WASHINGTON (AP) — By blocking a Japanese company’s takeover of U.S. Steel, President Joe Biden said he was protecting good jobs in the American heartland. He may be putting them at risk instead.

In making its nearly $15 billion bid for the storied Pittsburgh-based steelmaker, Nippon Steel had promised to invest $2.7 billion in U.S. Steel’s aging blast furnace operations in Gary, Indiana, and Pennsylvania’s Mon Valley. It also vowed not to reduce production capacity in the United States over the next decade without first getting U.S. government approval.

“They were going to invest in the Valley,’’ said Jason Zugai, an operating technician and vice president of the United Steelworkers union local at a U.S. Steel plant in the Mon Valley. “They committed to 10 years of no layoffs. We won’t have those commitments from anybody.’’

Zugai and some other Mon Valley steelworkers supported the Nippon deal in defiance of the union’s national leadership, which pressured the Biden administration to kill it.

Losing the Nippon-U.S. Steel deal “will be a disaster for Pennsylvania,’’ said Gordon Johnson, who follows U.S. Steel stock on Wall Street as founder of GLJ Research. “I really don’t understand. This is not in the interest of the workers. It’s not in the interest of the shareholders of U.S. Steel.’’

On Friday, Biden said he was stopping the Nippon takeover — after federal regulators deadlocked on whether to approve it — because “a strong domestically owned and operated steel industry represents an essential national security priority. ... Without domestic steel production and domestic steel workers, our nation is less strong and less secure.’’

U.S. Steel stock dropped 6.5% on the news Friday.

The decision, announced less than three weeks before the president leaves the White House, reflects a growing bipartisan shift away from free trade and open investment.

President-elect Donald Trump had already come out against the Nippon takeover. “As President,” he wrote last month on his Truth Social platform, “I will block this deal from happening. Buyer Beware!!!”

In a joint statement, Nippon and U.S. Steel called Biden’s decision “a clear violation of due process and the law’’ and suggested they would sue to salvage their deal: “We are left with no choice but to take all appropriate action to protect our legal rights.’’

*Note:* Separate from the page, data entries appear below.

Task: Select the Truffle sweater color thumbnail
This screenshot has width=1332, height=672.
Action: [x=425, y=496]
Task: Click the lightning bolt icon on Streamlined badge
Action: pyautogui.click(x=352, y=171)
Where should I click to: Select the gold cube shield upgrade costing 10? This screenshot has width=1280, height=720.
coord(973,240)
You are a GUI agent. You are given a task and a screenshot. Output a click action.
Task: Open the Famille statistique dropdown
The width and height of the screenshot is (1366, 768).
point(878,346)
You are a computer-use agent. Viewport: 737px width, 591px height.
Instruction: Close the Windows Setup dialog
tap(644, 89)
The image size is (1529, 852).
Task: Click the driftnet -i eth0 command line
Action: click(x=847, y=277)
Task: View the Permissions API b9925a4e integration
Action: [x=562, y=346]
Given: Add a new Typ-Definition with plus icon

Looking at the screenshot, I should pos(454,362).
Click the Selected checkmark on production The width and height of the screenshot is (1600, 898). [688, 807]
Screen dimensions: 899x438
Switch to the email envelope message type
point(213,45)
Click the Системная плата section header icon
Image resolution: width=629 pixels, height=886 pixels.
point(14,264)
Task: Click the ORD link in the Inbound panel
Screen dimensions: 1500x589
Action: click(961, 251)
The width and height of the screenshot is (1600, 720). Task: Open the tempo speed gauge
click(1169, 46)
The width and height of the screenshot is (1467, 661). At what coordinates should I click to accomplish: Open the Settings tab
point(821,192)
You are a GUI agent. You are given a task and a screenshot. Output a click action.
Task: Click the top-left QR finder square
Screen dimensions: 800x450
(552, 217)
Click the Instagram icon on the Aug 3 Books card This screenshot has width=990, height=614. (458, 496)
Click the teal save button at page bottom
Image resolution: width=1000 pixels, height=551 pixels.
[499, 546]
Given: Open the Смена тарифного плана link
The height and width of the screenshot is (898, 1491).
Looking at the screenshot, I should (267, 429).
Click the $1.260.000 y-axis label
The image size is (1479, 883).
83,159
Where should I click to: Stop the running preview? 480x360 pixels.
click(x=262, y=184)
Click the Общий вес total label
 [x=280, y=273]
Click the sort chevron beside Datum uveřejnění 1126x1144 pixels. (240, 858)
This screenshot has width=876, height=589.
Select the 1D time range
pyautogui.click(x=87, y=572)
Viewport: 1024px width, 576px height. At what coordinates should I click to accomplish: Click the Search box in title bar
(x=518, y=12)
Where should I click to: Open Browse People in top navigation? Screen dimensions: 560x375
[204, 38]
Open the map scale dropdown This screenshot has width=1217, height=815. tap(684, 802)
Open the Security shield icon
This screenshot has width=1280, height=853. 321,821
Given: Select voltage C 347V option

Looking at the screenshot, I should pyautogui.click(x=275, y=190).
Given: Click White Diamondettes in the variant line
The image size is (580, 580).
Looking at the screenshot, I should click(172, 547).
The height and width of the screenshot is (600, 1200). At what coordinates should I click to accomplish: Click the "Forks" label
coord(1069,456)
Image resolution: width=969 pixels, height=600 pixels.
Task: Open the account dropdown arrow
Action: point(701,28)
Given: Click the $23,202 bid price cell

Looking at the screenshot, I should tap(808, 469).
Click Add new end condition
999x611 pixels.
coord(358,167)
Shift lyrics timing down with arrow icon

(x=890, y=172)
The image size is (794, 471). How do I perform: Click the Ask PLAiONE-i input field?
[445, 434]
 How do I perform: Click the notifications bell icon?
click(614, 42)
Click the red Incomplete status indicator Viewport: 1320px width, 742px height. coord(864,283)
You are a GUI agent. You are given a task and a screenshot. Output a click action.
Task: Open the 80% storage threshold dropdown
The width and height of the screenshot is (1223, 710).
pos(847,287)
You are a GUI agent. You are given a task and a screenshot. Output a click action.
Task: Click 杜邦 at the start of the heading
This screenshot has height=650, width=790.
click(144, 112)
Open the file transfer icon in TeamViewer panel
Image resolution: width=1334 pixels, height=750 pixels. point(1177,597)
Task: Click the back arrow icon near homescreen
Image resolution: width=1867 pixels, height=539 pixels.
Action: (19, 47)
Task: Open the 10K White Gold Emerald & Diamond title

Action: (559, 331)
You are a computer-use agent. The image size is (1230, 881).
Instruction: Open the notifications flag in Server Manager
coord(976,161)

U.S. Steel was founded in 1901 in a merger that involved American business titans J.P. Morgan and Andrew Carnegie and instantly created the largest company in the world. As the U.S. grew to world dominance in the 20th century, U.S. Steel grew with it. In 1943, at the height of the World War II manufacturing boom, U.S. Steel employed 340,000 people.

But foreign competition — from Japan in the 1970s and ‘80s and later from China — gradually eroded U.S. Steel’s position and forced it to close plants and lay off workers. The company now employs fewer than 22,000 in an industry dominated by the Chinese.

The U.S. government has sought over the years to protect U.S. Steel and other American steelmakers by imposing taxes on imported steel. During his first term, Trump slapped 25% tariffs on foreign steel, and Biden kept them or converted them into import quotas. Either way, the trade barriers kept the price of American steel artificially high, giving U.S. Steel and others a financial boost.

U.S. Steel is profitable and is sitting on $1.8 billion in cash, though that is down from $2.9 billion at the end of 2023.

United Steelworkers President David McCall declared Friday that U.S. Steel had the financial resources to go it alone. “It can easily remain a strong and resilient company,’’ he told reporters.

But U.S. Steel has said it needs the cash from Nippon Steel to keep investing in blast furnaces like the ones in Pennsylvania and Indiana.

“Without the Nippon Steel transaction, U. S. Steel will largely pivot away from its blast furnace facilities, putting thousands of good-paying union jobs at risk, negatively impacting numerous communities across the locations where its facilities exist,’’ U.S. Steel warned in September. The company also threatened to move its headquarters out of Pittsburgh.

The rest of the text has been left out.